This post wasn’t really planned, but after I was asked AGAIN why I’m going back to Orlando when there are so many beautiful places in the world to visit, I kind of felt compelled to write the words down on paper.
Because the truth is, there are lots of couples without children in their 30s who love Walt Disney World just as much as we do, and there is absolutely nothing wrong with that.
I can very clearly remember the first time I stepped foot in Magic Kingdom. I was 17 with my family; my mum who worked harder than any woman I’ve ever met, my dad who spent every working day trying to keep the house in-tact so my mum didn’t have to worry about cleaning when she was home, my brother who was six years younger than me with very different interests. We were a strong family unit, but when we were at home, we all had different things we were focused on.
Then we arrived in Orlando and it’s like the rest of the world fell away. I turned from a boy-obsessed moody teenager to a sweet girl desperate to get lost in Disney films again, my mum left work behind and instantly looked less stressed, my dad got excited over riding the rollercoasters and my brother and I bonded over our love of McDonald’s fries and water rides.
Because Walt Disney World is a place where people of all ages can truly escape. Where they can forget about the jobs that make them stressed, relationships that cause them pain and cleaning that hasn’t been done.
The second you walk onto Main Street you can’t help but be transported to somewhere else. Where the air smells of popcorn, the buildings are freshly painted and brightly coloured, the sun is (usually) shining, kids are screaming over the sight of Mickey Mouse and absolutely everyone is smiling.
It’s difficult to get that feeling and not want to experience it again and again.
This is no more pertinent than it is to people like us. People who are beyond the carefree years of their twenties and rapidly reaching the ‘you need to settle down right now’ age of their 30s.
Let’s be real; salaries are stagnant, house prices are astronomical, we’re about to leave the EU, kids are getting killed at music concerts and fucking Donald Trump is leading the most powerful country in the world – there isn’t really much to feel hopeful for.
But at Disney, all that disappears. Sure, you’re still slaving away at a job that hasn’t seen more than a 1% pay rise in the last five years, but you kind of forget about it. When I go on holiday to an all inclusive in Spain, it takes me a good few days to start putting work to the back of my mind. At Disney, it is instant. From the moment I step into the hotel, I’m completely taken away and immersed in the Disney way of life.
Times are tough, but at Disney, it’s really bloody easy.

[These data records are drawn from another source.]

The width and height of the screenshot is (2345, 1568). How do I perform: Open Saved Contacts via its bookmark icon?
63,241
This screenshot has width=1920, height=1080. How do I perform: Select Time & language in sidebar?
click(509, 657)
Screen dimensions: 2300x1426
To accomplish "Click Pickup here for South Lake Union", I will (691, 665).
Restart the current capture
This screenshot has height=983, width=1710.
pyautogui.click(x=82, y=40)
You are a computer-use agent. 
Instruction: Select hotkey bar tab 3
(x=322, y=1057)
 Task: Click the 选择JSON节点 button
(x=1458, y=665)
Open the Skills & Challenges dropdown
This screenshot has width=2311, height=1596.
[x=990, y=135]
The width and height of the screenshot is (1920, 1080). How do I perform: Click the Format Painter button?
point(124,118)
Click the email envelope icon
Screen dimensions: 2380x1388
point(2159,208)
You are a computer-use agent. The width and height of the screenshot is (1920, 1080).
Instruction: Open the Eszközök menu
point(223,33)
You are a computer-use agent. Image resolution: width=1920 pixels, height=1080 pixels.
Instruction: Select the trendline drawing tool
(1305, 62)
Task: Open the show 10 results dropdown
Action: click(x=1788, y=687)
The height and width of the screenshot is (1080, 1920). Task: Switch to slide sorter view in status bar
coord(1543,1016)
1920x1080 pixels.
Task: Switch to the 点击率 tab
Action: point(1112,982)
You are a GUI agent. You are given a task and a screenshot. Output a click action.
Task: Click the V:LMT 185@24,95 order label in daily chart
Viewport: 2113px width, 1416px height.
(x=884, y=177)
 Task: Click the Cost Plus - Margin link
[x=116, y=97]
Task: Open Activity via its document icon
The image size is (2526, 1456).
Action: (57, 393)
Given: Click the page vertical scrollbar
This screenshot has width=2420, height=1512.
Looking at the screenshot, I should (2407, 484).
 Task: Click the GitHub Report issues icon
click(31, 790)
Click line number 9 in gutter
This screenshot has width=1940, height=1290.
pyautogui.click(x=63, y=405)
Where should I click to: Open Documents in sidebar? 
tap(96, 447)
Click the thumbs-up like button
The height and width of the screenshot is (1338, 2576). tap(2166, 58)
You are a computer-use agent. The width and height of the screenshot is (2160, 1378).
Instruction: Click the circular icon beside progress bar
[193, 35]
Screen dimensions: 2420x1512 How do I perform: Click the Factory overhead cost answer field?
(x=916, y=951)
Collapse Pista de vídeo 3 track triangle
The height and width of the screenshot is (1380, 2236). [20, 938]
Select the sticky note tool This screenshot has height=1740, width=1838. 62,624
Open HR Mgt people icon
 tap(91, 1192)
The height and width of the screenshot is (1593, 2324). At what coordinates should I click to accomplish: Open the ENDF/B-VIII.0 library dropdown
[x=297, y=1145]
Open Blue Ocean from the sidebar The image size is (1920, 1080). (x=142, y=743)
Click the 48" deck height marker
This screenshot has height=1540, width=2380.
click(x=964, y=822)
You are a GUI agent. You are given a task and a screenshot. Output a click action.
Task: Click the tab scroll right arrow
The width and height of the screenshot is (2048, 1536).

The pressures of buying a house, having children before your ovaries stop working, putting money away for your pension, doing your managers job for half the pay – they all become mere memories of a time when your biggest stress wasn’t how quickly you could get to Flight of Passage in early magic hours.
As for those of us who spent time there as children, there is a great feeling of nostalgia whenever we pass through the Walt Disney World sign. My dad is no longer with us, and I don’t remember him much happier than he was on Tower of Terror or Big Thunder Mountain. When I go back, I can’t help but think of the fun times we shared in Orlando together.
And surely that’s why thirty-somethings go to Walt Disney World, because it’s there that we spend the best quality time with the people we love. And if we want to escape the reality of our world at Disney, then why the hell shouldn’t we.